ASSIGNMENT 1.
According to the article on the NSW teachers' strike, how many permanent teacher vacancies in the state are unfilled?
ASSIGNMENT 2.
Copy the passage of the article on the NSW teachers' strike from "Written by: Seb" to "public education system.".

TEXT BLOCK.
········

Written by: Seb A. on 30 April 2022
New South Wales public school teachers will take 24-hour strike action on 4 May after a term of unprecedented difficulty in schools. This is the second 24-hour state-wide strike in six months by NSW Teachers Federation members and comes amidst a wave of industrial action by NSW public sector workers fed up with a legislated 2.5% wage cap that has frozen wages for a decade. Current CPI of 5.1% means wages are not close to keeping up with the cost of living. Workers are also up in arms about a variety of unacceptable conditions in their various industries.
For teachers, the 4 May strike is the latest action in the Teachers Federation More Than Thanks campaign, which seeks to win real improvements to teachers’ conditions and pay and also ensure the continued viability and health of the NSW public education system.
The flatlining of teacher salaries over the last decade has not only meant that teachers are falling behind inflation, but it also means that new teachers are not joining the teaching service in the numbers that they previously did. That combined, with the ever-increasing workload burden imposed over the same period – a workload that has increasingly taken teachers away from actual teaching and the classroom and into burdensome administrative tasks and data collection – has led countless teachers to leave teaching, and discouraged many from becoming teachers in the first place.
NSW public education is in crisis. There are over 2,300 unfilled permanent teacher vacancies in the state and a devastating shortage of casual teachers to relieve for permanent teachers ill or on other forms of leave. This is a long-term systemic crisis that the NSW government has allowed to occur and has only been made worse by (but not caused by) the current pandemic. Last term virtually every single school in the state faced serious shortages of staff, with classes having to be merged because not enough teachers were available to cover classes. Sometimes up to seven classes were being merged to be supervised in school halls or school playgrounds. Some schools even had to go back to remote learning at home for some year groups because of lack of available teachers.
The situation in public schools in NSW has never been so dire.
This is not a sustainable situation, and it is not one in which quality teaching and learning is possible to continue. These conditions are intolerable for teachers to work under or for students to learn in. The government must be held to account.

········

PROVIDED DATA.
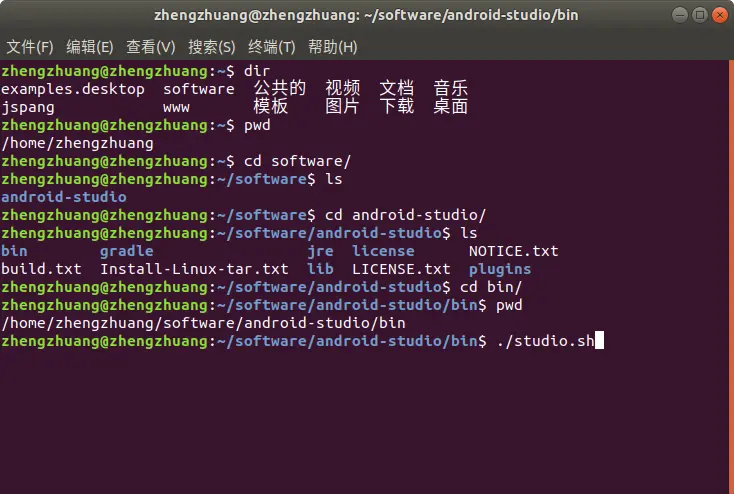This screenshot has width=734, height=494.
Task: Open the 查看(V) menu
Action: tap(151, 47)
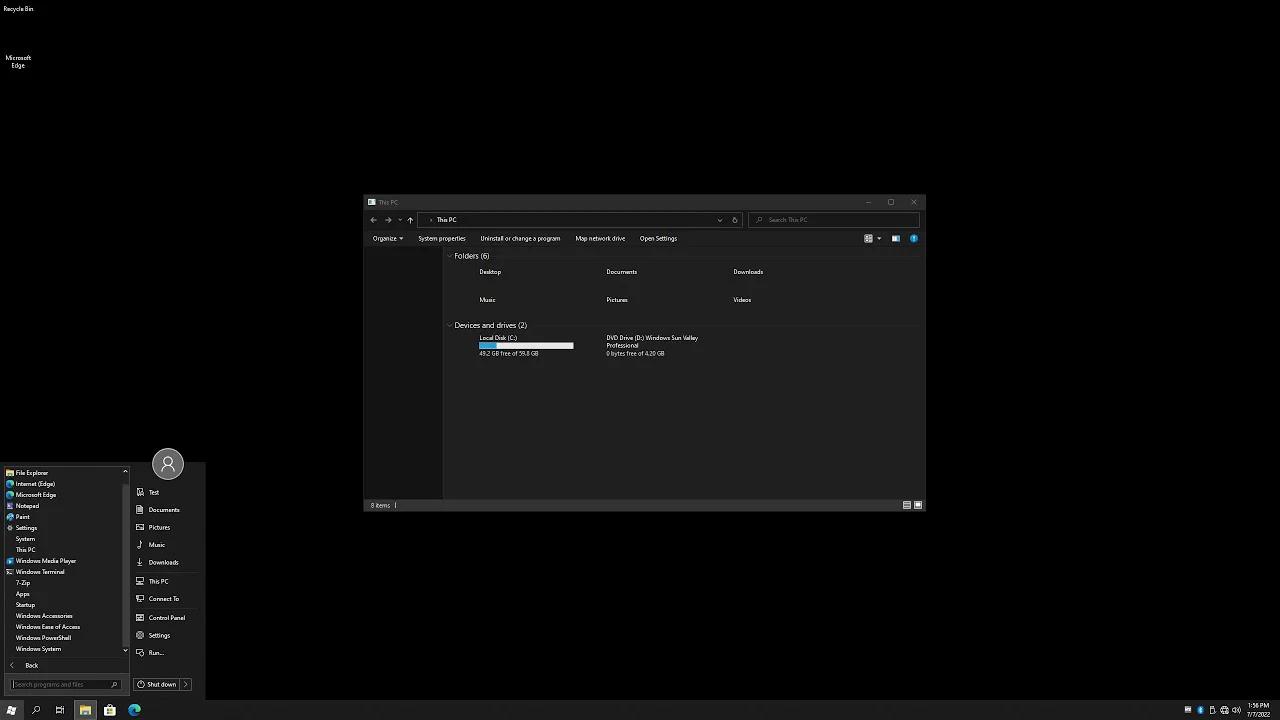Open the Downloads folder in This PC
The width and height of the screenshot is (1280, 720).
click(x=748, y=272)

········

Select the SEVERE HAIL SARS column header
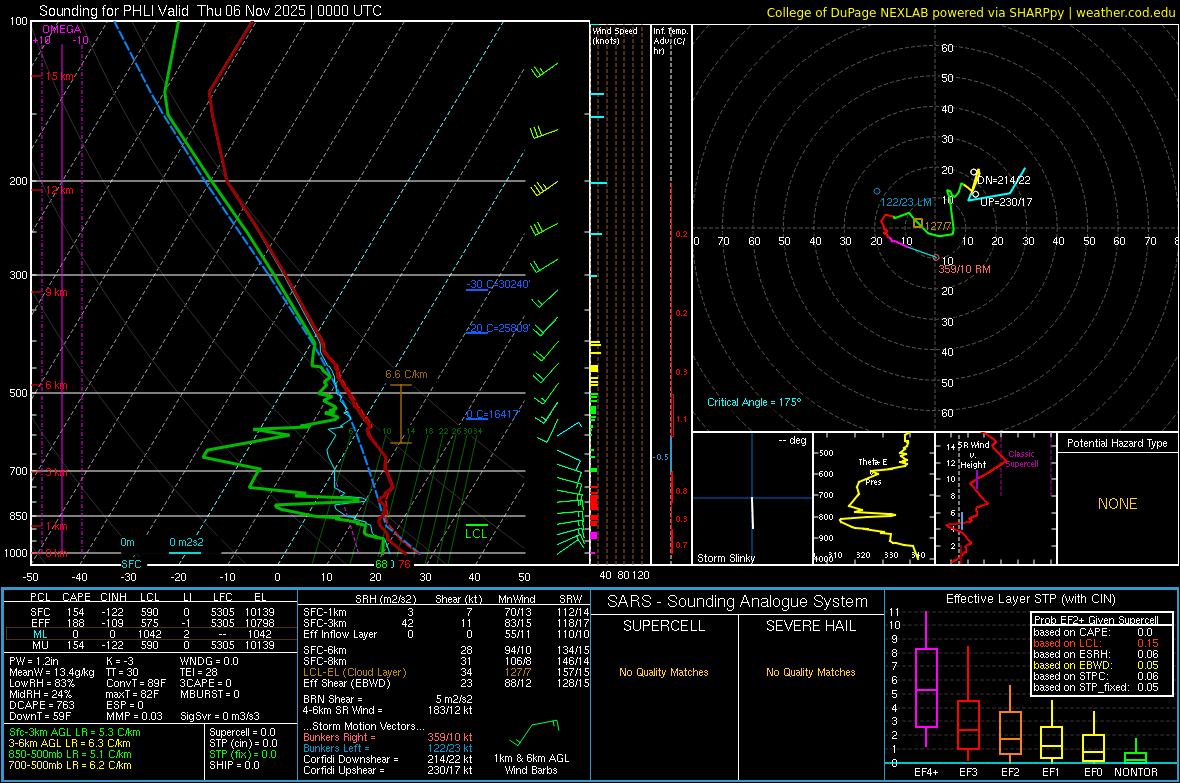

········

ANSWER SPACE 1.
Over 2,300.

ANSWER SPACE 2.
Written by: Seb A. on 30 April 2022
New South Wales public school teachers will take 24-hour strike action on 4 May after a term of unprecedented difficulty in schools. This is the second 24-hour state-wide strike in six months by NSW Teachers Federation members and comes amidst a wave of industrial action by NSW public sector workers fed up with a legislated 2.5% wage cap that has frozen wages for a decade. Current CPI of 5.1% means wages are not close to keeping up with the cost of living. Workers are also up in arms about a variety of unacceptable conditions in their various industries.
For teachers, the 4 May strike is the latest action in the Teachers Federation More Than Thanks campaign, which seeks to win real improvements to teachers’ conditions and pay and also ensure the continued viability and health of the NSW public education system.